§ **Your instructions**:
Turn the records below, starting at the line that contains "You are a computer-use" and ending at the line that contains "Action: tap(222, 168)", into a JSON list of strings with one string per line. Leave out any blank lines.

§ **Material supplied**:

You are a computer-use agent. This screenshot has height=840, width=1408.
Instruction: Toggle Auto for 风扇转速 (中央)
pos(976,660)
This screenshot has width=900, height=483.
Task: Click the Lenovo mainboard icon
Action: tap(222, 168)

* * *

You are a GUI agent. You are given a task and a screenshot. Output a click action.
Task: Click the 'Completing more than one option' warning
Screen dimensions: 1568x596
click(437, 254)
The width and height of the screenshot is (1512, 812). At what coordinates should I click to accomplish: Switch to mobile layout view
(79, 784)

§ **Reply to the exercise**:
[
  "You are a computer-use agent. This screenshot has height=840, width=1408.",
  "Instruction: Toggle Auto for 风扇转速 (中央)",
  "pos(976,660)",
  "This screenshot has width=900, height=483.",
  "Task: Click the Lenovo mainboard icon",
  "Action: tap(222, 168)"
]